International Association
for Cryptologic Research

CryptoDB

Haosong Zhao

Publications

Year
Venue
Title
2022
TCHES
Improved Plantard Arithmetic for Lattice-based Cryptography
This paper presents an improved Plantard’s modular arithmetic (Plantard arithmetic) tailored for Lattice-Based Cryptography (LBC). Based on the improved Plantard arithmetic, we present faster implementations of two LBC schemes, Kyber and NTTRU, running on Cortex-M4. The intrinsic advantage of Plantard arithmetic is that one multiplication can be saved from the modular multiplication of a constant. However, the original Plantard arithmetic is not very practical in LBC schemes because of the limitation on the unsigned input range. In this paper, we improve the Plantard arithmetic and customize it for the existing LBC schemes with theoretical proof. The improved Plantard arithmetic not only inherits its aforementioned advantage but also accepts signed inputs, produces signed output, and enlarges its input range compared with the original design. Moreover, compared with the state-of-the-art Montgomery arithmetic, the improved Plantard arithmetic has a larger input range and smaller output range, which allows better lazy reduction strategies during the NTT/INTT implementation in current LBC schemes.
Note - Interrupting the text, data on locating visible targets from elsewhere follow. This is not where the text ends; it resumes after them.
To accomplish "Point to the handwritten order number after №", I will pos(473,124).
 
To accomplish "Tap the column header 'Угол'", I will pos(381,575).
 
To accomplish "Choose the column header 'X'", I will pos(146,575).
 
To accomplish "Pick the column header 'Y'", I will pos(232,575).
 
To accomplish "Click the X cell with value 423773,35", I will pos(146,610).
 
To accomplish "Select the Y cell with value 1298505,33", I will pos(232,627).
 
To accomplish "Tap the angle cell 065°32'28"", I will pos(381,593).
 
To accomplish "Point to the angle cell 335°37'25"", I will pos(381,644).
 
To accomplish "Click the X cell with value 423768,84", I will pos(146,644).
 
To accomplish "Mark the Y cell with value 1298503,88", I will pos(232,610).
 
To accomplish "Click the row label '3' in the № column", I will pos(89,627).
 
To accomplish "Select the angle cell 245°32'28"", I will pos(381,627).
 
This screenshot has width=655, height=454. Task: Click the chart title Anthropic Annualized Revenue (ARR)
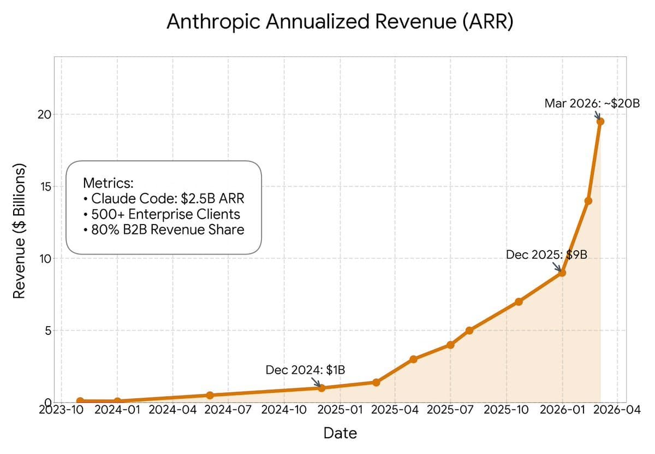[340, 22]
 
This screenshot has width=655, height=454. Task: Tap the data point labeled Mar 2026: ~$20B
[600, 121]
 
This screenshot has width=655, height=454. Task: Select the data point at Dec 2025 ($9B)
[562, 273]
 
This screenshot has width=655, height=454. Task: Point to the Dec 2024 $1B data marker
[321, 388]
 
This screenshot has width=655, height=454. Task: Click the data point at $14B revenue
[588, 201]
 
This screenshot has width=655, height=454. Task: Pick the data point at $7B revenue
[519, 302]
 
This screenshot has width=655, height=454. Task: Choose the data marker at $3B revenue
[413, 359]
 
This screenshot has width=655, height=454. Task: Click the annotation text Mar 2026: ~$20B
[592, 103]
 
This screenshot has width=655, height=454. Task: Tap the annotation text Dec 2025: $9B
[546, 254]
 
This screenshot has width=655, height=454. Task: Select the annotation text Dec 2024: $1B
[305, 370]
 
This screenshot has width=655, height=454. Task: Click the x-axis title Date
[340, 434]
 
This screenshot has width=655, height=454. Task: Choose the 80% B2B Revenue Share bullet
[164, 229]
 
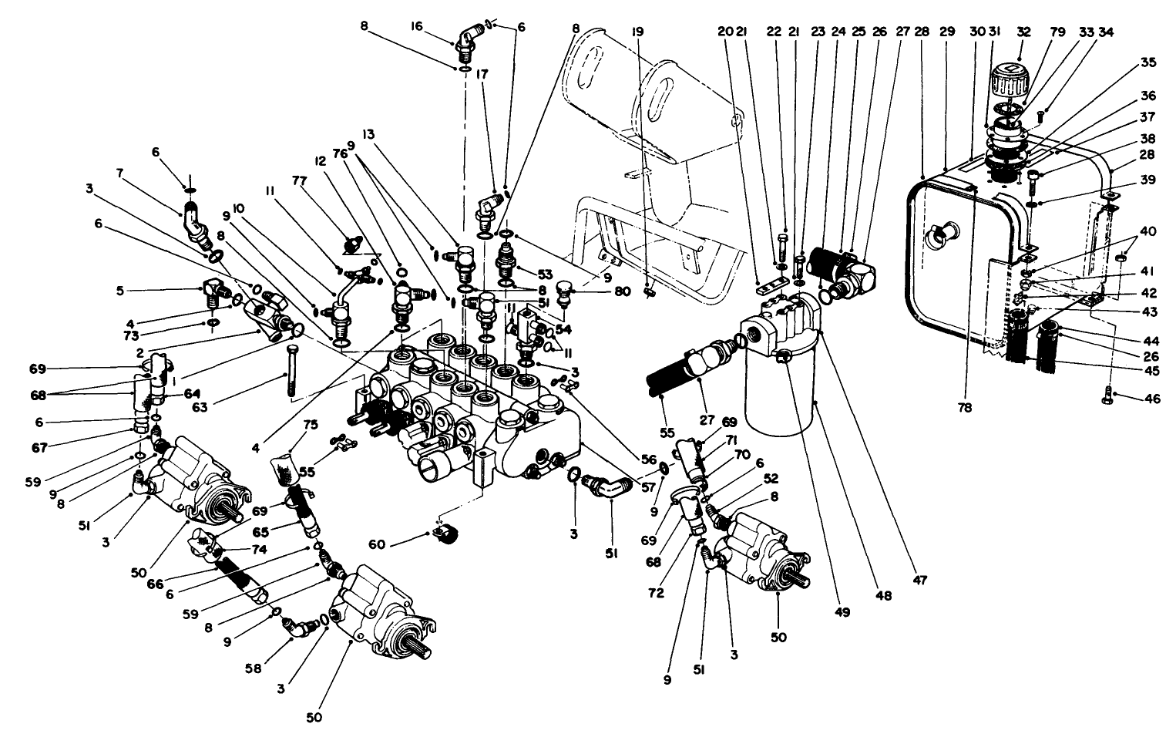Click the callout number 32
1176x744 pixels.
[x=1023, y=32]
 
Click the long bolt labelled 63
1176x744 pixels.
[x=292, y=371]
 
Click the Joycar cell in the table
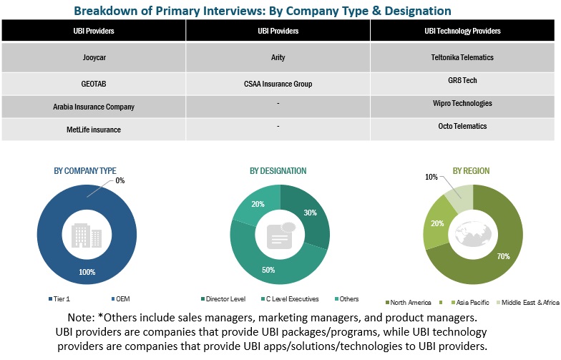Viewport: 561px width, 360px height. pos(94,57)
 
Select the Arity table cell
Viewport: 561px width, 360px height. pos(278,57)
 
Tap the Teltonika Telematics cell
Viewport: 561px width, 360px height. pos(465,57)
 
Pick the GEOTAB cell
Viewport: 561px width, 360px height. pos(94,83)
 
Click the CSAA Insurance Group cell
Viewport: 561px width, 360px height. pos(278,84)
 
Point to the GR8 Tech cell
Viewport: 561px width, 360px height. pos(465,81)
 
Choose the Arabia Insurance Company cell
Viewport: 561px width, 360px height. pos(94,107)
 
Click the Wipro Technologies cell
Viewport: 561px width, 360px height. pos(465,103)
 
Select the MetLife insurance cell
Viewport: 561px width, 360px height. pos(94,130)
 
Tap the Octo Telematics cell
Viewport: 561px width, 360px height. pos(465,126)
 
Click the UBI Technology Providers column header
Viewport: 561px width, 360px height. pos(465,31)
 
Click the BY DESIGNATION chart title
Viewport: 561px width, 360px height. pos(278,171)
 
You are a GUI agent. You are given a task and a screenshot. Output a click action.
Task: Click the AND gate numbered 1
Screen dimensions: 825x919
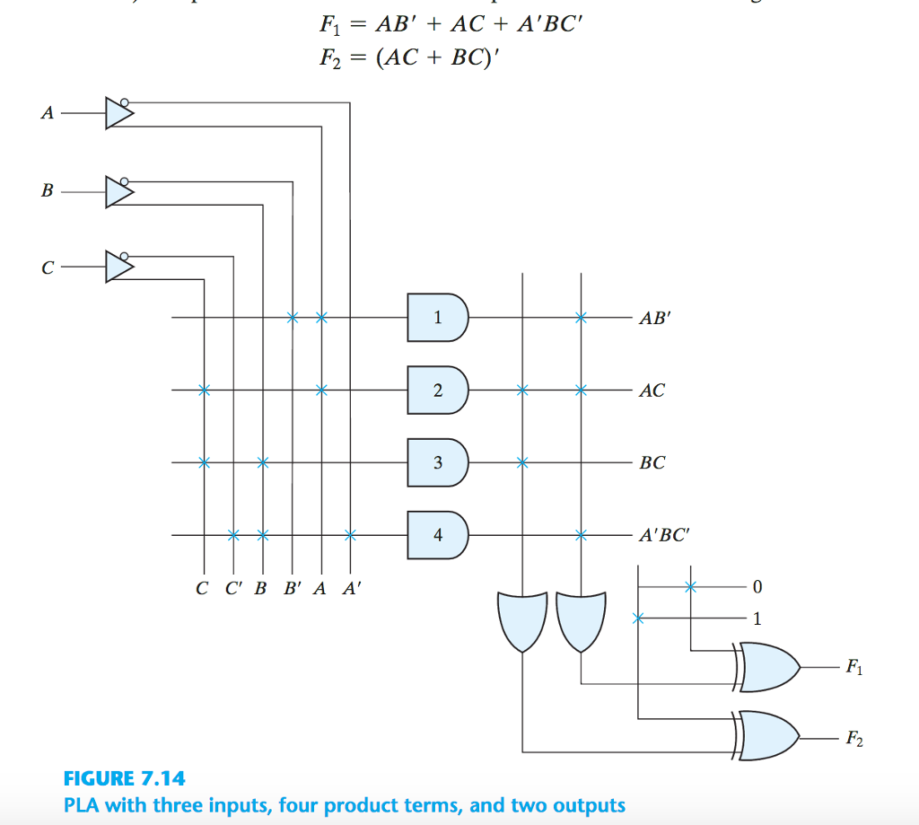click(x=437, y=317)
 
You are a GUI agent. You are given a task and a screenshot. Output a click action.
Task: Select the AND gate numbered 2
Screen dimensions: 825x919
click(x=437, y=391)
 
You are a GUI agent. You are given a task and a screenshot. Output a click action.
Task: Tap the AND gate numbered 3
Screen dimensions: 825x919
click(x=437, y=463)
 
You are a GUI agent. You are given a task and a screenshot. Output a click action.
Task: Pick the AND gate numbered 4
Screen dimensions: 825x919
click(x=437, y=535)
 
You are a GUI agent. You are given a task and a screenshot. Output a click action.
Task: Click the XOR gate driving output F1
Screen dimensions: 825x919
click(x=768, y=668)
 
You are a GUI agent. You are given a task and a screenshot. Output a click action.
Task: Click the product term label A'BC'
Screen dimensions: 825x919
click(x=663, y=536)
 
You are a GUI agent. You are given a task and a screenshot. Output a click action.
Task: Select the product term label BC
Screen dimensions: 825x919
click(x=652, y=463)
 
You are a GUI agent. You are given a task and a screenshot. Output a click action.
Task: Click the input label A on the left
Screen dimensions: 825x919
click(x=48, y=114)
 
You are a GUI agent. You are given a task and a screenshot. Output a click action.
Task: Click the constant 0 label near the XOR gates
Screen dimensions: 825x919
click(x=757, y=587)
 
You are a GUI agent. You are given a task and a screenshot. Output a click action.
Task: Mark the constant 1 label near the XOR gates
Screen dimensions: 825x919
click(x=757, y=619)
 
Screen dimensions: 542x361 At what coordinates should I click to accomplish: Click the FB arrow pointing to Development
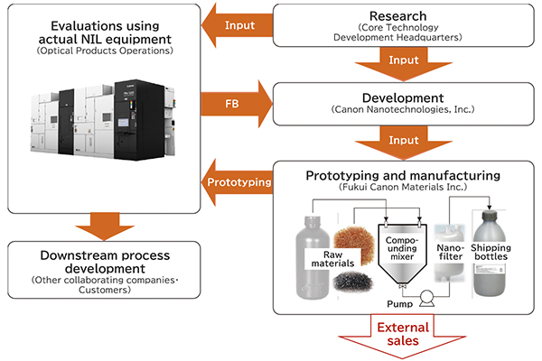pos(237,104)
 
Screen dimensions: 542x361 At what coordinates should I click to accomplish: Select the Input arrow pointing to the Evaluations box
pos(237,25)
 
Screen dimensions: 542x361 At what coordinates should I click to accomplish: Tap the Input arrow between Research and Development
pos(404,63)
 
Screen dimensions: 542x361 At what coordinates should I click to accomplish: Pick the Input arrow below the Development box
pos(404,143)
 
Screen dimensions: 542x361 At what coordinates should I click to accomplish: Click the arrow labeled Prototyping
pos(237,182)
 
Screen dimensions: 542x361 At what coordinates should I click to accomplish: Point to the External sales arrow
pos(402,336)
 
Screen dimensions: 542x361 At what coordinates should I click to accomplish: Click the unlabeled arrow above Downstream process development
pos(105,227)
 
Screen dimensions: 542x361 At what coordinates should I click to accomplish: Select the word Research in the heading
pos(397,16)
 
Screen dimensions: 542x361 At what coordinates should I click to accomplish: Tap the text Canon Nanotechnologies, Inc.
pos(403,109)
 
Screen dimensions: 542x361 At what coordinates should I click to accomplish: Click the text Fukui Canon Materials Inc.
pos(403,187)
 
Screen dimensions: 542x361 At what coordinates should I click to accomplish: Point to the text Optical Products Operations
pos(105,51)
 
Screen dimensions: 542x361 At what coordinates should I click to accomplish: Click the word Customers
pos(105,290)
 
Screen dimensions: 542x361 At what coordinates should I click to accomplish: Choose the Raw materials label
pos(332,259)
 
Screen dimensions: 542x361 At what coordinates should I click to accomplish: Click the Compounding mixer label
pos(402,248)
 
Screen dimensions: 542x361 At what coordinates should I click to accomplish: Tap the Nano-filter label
pos(451,252)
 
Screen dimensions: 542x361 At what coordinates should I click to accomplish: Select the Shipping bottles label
pos(491,252)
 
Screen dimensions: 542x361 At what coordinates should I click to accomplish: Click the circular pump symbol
pos(427,296)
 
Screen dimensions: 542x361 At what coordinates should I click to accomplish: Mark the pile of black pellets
pos(353,282)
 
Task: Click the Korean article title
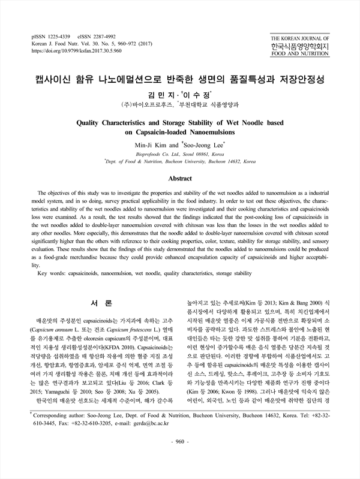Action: pos(180,79)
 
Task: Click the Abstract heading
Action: pos(179,178)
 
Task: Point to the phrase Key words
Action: pos(53,273)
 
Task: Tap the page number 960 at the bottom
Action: pos(180,459)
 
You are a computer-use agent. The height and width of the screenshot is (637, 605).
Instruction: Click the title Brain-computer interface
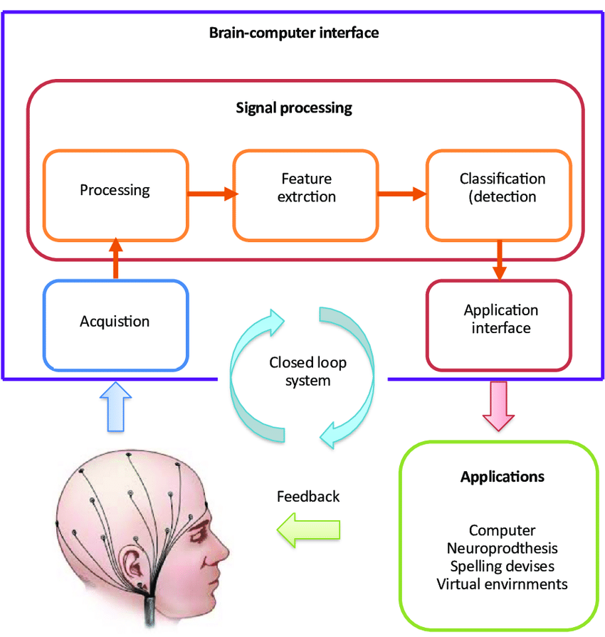(294, 33)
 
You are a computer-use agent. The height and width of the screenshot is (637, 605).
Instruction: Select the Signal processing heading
(294, 108)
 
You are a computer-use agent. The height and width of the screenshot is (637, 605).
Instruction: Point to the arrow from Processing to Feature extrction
(213, 194)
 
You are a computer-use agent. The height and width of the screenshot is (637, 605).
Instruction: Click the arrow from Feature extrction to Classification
(402, 194)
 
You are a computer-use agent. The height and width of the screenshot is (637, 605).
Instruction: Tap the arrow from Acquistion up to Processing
(116, 258)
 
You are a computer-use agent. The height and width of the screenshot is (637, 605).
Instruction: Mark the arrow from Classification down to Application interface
(500, 260)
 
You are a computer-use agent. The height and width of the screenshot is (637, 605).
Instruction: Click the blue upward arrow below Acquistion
(116, 406)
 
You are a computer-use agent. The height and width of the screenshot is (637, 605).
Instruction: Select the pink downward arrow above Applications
(498, 406)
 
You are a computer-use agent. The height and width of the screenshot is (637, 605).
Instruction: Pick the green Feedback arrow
(308, 530)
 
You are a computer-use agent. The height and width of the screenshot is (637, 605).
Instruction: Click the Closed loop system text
(307, 372)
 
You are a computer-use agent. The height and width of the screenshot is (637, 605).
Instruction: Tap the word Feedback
(308, 497)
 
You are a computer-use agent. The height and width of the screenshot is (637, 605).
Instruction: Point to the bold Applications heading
(503, 477)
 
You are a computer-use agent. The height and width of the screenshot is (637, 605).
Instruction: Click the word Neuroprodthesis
(503, 548)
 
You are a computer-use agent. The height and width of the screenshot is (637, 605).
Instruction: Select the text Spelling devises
(503, 566)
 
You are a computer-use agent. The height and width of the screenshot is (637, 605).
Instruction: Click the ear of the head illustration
(132, 563)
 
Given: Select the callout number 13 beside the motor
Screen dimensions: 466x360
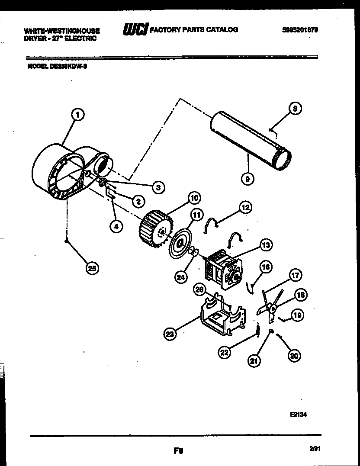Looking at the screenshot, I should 266,245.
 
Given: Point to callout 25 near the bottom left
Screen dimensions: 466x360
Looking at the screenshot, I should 91,268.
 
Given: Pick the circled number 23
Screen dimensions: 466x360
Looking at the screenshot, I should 171,334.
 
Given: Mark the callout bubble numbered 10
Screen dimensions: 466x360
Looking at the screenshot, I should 193,198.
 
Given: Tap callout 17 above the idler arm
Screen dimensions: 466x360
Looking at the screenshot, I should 296,275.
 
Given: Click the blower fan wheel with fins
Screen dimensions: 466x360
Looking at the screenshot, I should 154,228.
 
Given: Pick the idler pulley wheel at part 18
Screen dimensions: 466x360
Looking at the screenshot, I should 273,309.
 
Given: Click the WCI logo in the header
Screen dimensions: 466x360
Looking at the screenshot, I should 135,29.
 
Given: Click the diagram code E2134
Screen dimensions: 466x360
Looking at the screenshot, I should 298,414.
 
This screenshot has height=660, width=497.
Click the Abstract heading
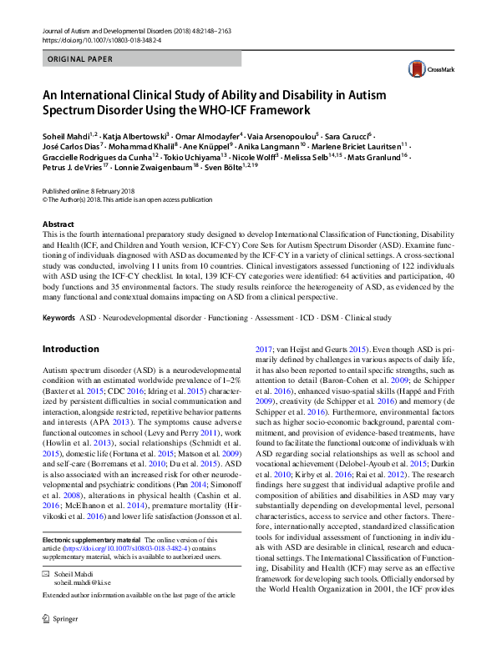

All these merits make it possible to replace the Montgomery arithmetic with the improved Plantard arithmetic in LBC schemes on some platforms. After applying this novel method to Kyber and NTTRU schemes using 16-bit NTT on Cortex-M4 devices, we show that the proposed design outperforms the known fastest implementation that uses Montgomery and Barrett arithmetic. Specifically, compared with the state-of-the-art Kyber implementation, applying the improved Plantard arithmetic in Kyber results in a speedup of 25.02% and 18.56% for NTT and INTT, respectively. Compared with the reference implementation of NTTRU, our NTT and INTT achieve speedup by 83.21% and 78.64%, respectively. As for the LBC KEM schemes, we set new speed records for Kyber and NTTRU running on Cortex-M4.